Düsseldorf (Reuters) - Hugo Boss has achieved record figures for the second year in a row despite the economic downturn in 2023.

The men's and women's outfitter announced on Tuesday that the fourth quarter had provided a tailwind. "Sales and profits rose by double digits in the important final quarter despite the current difficult global market environment," explained CEO Daniel Grieder. Nevertheless, investors had expected a higher profit. The share fell by ten percent at times to 59.60 euros and led the list of losers in the MDax small cap index by some distance.

Fourth-quarter sales were in line with expectations, but EBIT was lower, commented analysts at JP Morgan. Higher marketing expenses may have had a negative impact. Experts at Deutsche Bank explained that EBIT was exactly in line with their estimates, but had missed analysts' expectations overall.

→ **Activities**
A - In the Hugo Boss earnings report, how far did the share price fall at times, and to what level?
B - In one to three sentences, state what JP Morgan's analysts observed about the fourth quarter in the Hugo Boss earnings report and what they said may explain it.
C - Continue the Hugo Boss earnings report from where it stops.

→ **Given information**
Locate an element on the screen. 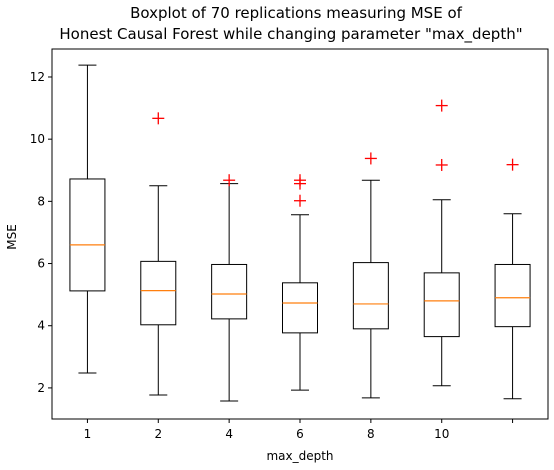 The height and width of the screenshot is (470, 554). y-tick-label: 10 is located at coordinates (38, 139).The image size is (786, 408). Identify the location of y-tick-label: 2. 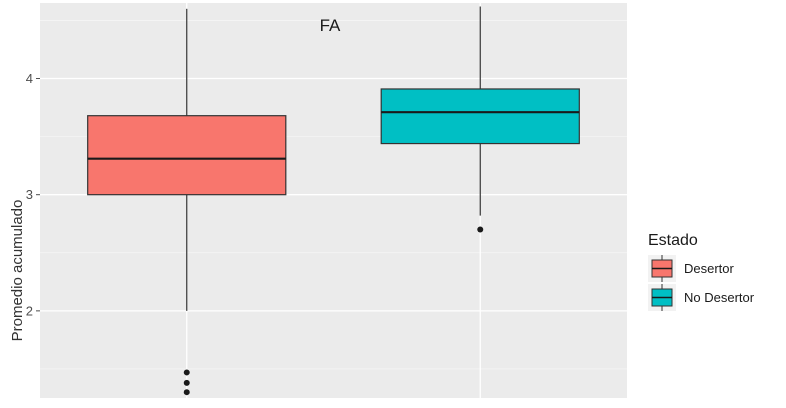
(30, 310).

→ **Answers by item**
A - It fell by ten percent at times, to 59.60 euros.

B - JP Morgan's analysts noted that fourth-quarter sales were in line with expectations but EBIT was lower. They suggested that higher marketing expenses may have had a negative impact.

C -
According to initial calculations, turnover increased by 13 percent to 1.177 billion euros in the fourth quarter. EBIT climbed by 17 percent to 121 million. All regions contributed to growth, especially Asia with an increase of 33 percent and America with 18 percent. Boss also scored in the online business with an increase of 26 percent.

For the year as a whole, sales increased by 15 percent to 4.197 billion euros, reaching the upper end of the forecast range. The operating result (EBIT) soared by 22 percent to 410 million euros.

With the key figures achieved last year, Boss believes it is well on the way to achieving the targets set for 2025. These envisage sales of five billion euros and an EBIT of at least 600 million. On March 7, the Executive Board plans to publish the full balance sheet and provide an outlook for the current year.

(Report by Anneli Palmen, edited by Olaf Brenner. If you have any queries, please contact our editorial team at berlin.newsroom@thomsonreuters.com (for politics and the economy) or frankfurt.newsroom@thomsonreuters.com (for companies and markets).)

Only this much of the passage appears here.